## Page excerpt:
##########

As the material for inclusion in the 2010 edition of “Take Post” was being assembled, I was contacted by Rob Bennett. Rob is the son of Max Bennett (8th Battery) and a Bass Drummer with the Rats of Tobruk Memorial Pipes and Drums Band. Rob advised that the Band had travelled to Libya during August / September 2009 to participate in a Tattoo style celebration of the 40th Anniversary of the Great Alfatah Revolution. During their visit to Libya, the Band also visited Tobruk and conducted a Memorial Service at the Tobruk Cemetery, where many Australian WW2 servicemen are buried, including a number who were killed in action whilst serving with the 2nd / 3rd Australian Light Anti-Aircraft Regiment. We are grateful to Rob Bennet for providing the story written by Ken Butterworth and for the photos taken during the Band’s visit to Libya and Tobruk.


By Ken Butterworth – President

The Rats Of Tobruk Memorial Pipes & Drums Inc.

I must admit that when the email arrived at home back in November 2008, we were absolutely amazed. It was from Vitaly Miranov inviting our Band to the Libyan capital, Tripoli, in August / September 2009.

There were to be five Edinburgh Tattoo style performances commencing on the 1st September to celebrate the 40th Anniversary of the Great Alfatah Revolution and the coming to power of Muammar Gaddafi. It seems that members of the Libyan Government had been at the first Kremlin Zoria and were impressed with the format.

Other countries that were sending performers were as follows:

  • Libya – joint band of the Libyan Armed Forces
  • Austria – Military Music Band Tyrol
  • France – French Foreign Legion Marching Band
  • Russia – Chief Military Band of the Ministry of Emergency Situations
  • Ukraine – Central Air Force Band
  • Great Britain – Band Pres Porth Tywyn
  • Malta – Band of the Armed Forces of Malta
  • Mexico – Symphonic Band of the Mexican Navy
  • Italy – Banda della Brigata Meccanizzata Sassari
  • Algeria – National Guard Band
  • Egypt – Egyptian Military Band
  • Tunisia – Tunisian Army Band
  • Pakistan – Three Arms Band of the Pakistani Army
  • Ethiopia – Ethiopian Army Band
  • Senegal – Senegal Armed Forces Band
  • Australia – The Rats Of Tobruk Memorial Pipes & Drums Inc
  • New Zealand – Pipes and Drums of Christchurch City
  • South Africa – Transvaal Scottish Pipe Band

Other countries invited included Canada and Scotland who declined.

##########

## Provided material:

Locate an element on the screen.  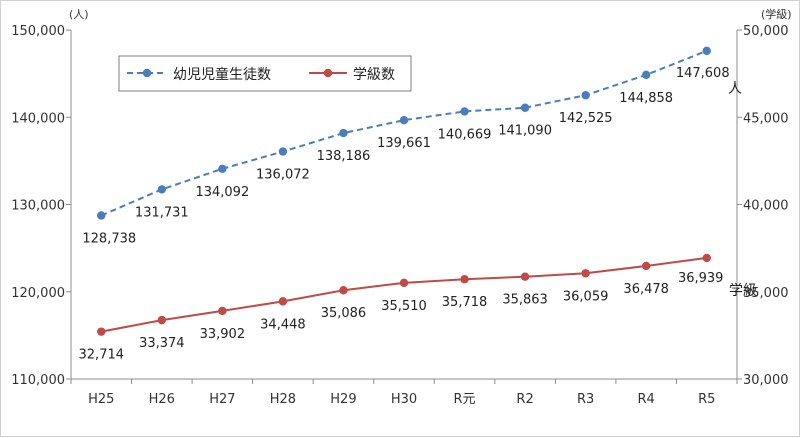
data-label: 142,525 is located at coordinates (586, 118).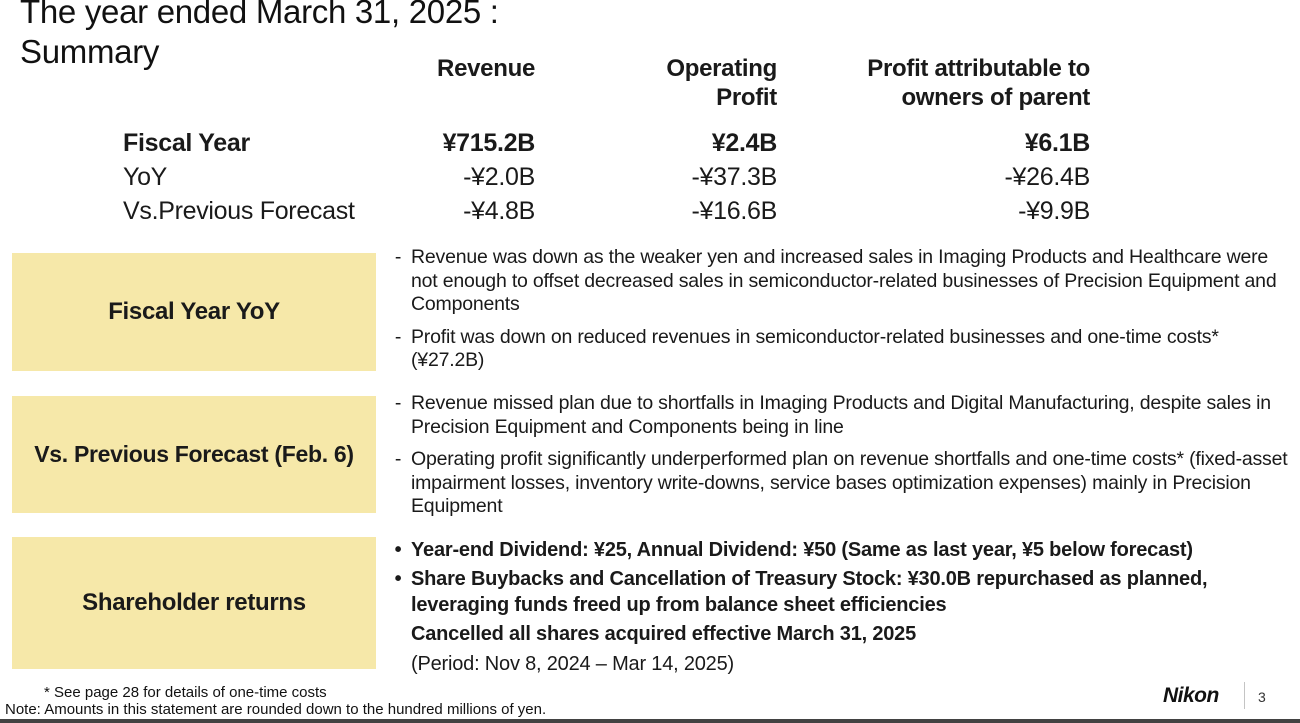 Image resolution: width=1300 pixels, height=723 pixels. I want to click on page-title-line2: Summary, so click(90, 52).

##########

Name every person mentioned in the text about the band's 2009 trip to Libya.

Rob Bennett, Max Bennett, Ken Butterworth, Vitaly Miranov, Muammar Gaddafi